Dlgs 231/2001: la responsabilità e le sanzioni
17 giugno 23Dlgs 231/2001: la responsabilità e le sanzioni
Il Dlgs 231/2001 sulla Responsabilità Amministrativa degli Enti sanziona direttamente le società e gli enti quando un soggetto a questi legato (per esempio, un dirigente o un dipendente) commette un determinato reato a favore dell’ente per il quale lavora.
La normativa si riferisce alle società, alle associazioni e in generale agli enti con personalità giuridica.
In pratica, per il reato commesso dal dipendente di una società a favore della stessa, la legge penale sanziona il soggetto che ha commesso il reato, quale persona fisica, mentre dal punto di vista amministrativo la sanzione ricade direttamente sulla società, che dal reato ha tratto beneficio.
Si pensi, ad esempio, al caso in cui il dirigente di una società corrompa un funzionario pubblico, per consentire alla società di aggiudicarsi una gara. L’accertamento giudiziale di tale fatto determina una sanzione penale a carico del dirigente corruttore, ma anche il divieto di contrattare con la Pubblica Amministrazione per la società, oltre alla confisca dell’eventuale ricavo illecito.
La finalità principale del Dlgs 231/2001 è impedire che una società amministrata con metodo criminale rimanga impunita, creando pericolo per l’economia.
I reati interessati
Premesso che la lista dei reati interessati dal D.Lgs.231/01 è in continua evoluzione, allo stato attuale comprende i seguenti illeciti (si citano di seguito solamente i più diffusi):
- reati societari;
- reati tributari (sia in tema di accertamento che di riscossione);
- reati ambientali;
- indebita percezione di erogazioni e in generale truffa ai danni dello Stato;
- delitti informatici e trattamento illecito dei dati;
- peculato, concussione, corruzione ed abuso d’ufficio;
- delitti contro l’industria ed il commercio;
- ricettazione, riciclaggio e impiego illecito di denaro, nonché autoriciclaggio;
- violazione di diritti d’autore;
- reati in materia di sicurezza sul lavoro.
Le tipologie di sanzioni
Si è premesso che la società, responsabile per un reato commesso da un soggetto appartenente alla sua struttura organizzativa, è condannata da un sistema sanzionatorio che prevede sanzioni amministrative come la sanzione pecuniaria, le sanzioni interdittive, la confisca e la pubblicazione della sentenza di condanna. In particolare:
1)Sanzioni pecuniarie
Per l’illecito amministrativo dipendente da reato si applica sempre una sanzione pecuniaria. La sanzione viene applicata per quote in un numero non inferiore a cento né superiore a mille. L’importo di una quota va da un minimo di euro 258,23 ad un massimo di euro 1.549,37.

··········

_ATTIVITÀ DA SVOLGERE_:
(A) Secondo il testo sul Dlgs 231/2001, qual è l'importo massimo di una quota della sanzione pecuniaria?
(B) Inserisci in una tabella Markdown, con le colonne "Numero" e "Contenuto", il tratto delle righe da elaborare che va dalla riga contenente "Click the info icon beside 端口范围" fino a quella contenente "tap(221, 346)", estremi inclusi. Numera ogni riga e tralascia quelle vuote.

··········

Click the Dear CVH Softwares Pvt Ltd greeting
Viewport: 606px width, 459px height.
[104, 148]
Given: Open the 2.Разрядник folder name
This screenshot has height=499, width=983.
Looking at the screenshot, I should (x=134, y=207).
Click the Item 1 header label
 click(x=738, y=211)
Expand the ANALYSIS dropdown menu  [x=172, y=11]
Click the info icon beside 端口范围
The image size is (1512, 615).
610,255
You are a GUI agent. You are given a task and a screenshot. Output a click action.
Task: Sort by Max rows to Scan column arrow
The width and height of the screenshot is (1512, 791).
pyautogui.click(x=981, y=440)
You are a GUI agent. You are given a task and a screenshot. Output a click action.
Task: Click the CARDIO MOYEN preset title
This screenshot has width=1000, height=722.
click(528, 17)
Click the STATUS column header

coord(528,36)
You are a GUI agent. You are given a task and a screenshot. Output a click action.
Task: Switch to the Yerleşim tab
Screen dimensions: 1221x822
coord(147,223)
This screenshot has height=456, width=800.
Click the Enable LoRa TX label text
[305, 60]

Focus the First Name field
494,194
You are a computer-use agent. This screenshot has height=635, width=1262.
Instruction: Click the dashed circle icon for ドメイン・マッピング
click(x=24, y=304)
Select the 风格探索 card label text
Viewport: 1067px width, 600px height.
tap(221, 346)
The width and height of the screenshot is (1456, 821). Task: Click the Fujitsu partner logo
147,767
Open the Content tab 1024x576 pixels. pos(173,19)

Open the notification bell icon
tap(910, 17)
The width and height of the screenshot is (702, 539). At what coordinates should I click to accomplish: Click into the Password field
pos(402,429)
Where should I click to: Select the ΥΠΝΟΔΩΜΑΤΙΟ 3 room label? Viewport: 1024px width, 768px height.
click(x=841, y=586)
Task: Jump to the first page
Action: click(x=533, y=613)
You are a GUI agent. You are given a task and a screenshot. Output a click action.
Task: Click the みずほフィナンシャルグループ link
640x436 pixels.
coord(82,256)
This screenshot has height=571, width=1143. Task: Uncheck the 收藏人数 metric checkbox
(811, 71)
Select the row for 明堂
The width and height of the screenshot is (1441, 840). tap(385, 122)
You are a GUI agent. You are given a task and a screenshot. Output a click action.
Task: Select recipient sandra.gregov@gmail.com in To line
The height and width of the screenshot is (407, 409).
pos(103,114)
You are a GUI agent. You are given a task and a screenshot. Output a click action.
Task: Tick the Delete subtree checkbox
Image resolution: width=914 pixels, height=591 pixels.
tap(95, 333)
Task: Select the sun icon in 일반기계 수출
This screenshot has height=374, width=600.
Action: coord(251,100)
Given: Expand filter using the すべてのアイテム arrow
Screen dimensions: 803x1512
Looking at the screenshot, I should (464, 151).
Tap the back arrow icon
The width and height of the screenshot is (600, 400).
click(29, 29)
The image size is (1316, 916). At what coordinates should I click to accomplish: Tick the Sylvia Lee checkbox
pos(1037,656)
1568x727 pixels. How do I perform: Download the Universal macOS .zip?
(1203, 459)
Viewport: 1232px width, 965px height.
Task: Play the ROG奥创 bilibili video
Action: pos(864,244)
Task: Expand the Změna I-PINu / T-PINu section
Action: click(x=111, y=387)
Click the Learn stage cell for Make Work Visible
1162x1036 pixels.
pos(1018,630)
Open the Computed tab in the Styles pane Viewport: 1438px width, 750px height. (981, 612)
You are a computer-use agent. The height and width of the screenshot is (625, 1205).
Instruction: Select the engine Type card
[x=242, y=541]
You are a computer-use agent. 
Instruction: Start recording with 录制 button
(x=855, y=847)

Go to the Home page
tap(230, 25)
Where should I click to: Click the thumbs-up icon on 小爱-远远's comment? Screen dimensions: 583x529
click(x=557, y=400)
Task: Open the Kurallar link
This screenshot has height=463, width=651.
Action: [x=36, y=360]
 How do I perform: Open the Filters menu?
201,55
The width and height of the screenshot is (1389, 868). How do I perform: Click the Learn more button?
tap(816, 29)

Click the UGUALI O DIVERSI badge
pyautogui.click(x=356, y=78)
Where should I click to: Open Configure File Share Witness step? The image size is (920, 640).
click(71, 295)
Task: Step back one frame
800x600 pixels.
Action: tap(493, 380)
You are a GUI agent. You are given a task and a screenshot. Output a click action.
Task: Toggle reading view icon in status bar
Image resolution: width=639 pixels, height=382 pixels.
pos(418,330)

··········

_RISULTATI PER ATTIVITÀ_:
(A) Euro 1.549,37.

(B)
| Numero | Contenuto |
|---|---|
| 1 | Click the info icon beside 端口范围 |
| 2 | The image size is (1512, 615). |
| 3 | 610,255 |
| 4 | You are a GUI agent. You are given a task and a screenshot. Output a click action. |
| 5 | Task: Sort by Max rows to Scan column arrow |
| 6 | The width and height of the screenshot is (1512, 791). |
| 7 | pyautogui.click(x=981, y=440) |
| 8 | You are a GUI agent. You are given a task and a screenshot. Output a click action. |
| 9 | Task: Click the CARDIO MOYEN preset title |
| 10 | This screenshot has width=1000, height=722. |
| 11 | click(528, 17) |
| 12 | Click the STATUS column header |
| 13 | coord(528,36) |
| 14 | You are a GUI agent. You are given a task and a screenshot. Output a click action. |
| 15 | Task: Switch to the Yerleşim tab |
| 16 | Screen dimensions: 1221x822 |
| 17 | coord(147,223) |
| 18 | This screenshot has height=456, width=800. |
| 19 | Click the Enable LoRa TX label text |
| 20 | [305, 60] |
| 21 | Focus the First Name field |
| 22 | 494,194 |
| 23 | You are a computer-use agent. This screenshot has height=635, width=1262. |
| 24 | Instruction: Click the dashed circle icon for ドメイン・マッピング |
| 25 | click(x=24, y=304) |
| 26 | Select the 风格探索 card label text |
| 27 | Viewport: 1067px width, 600px height. |
| 28 | tap(221, 346) |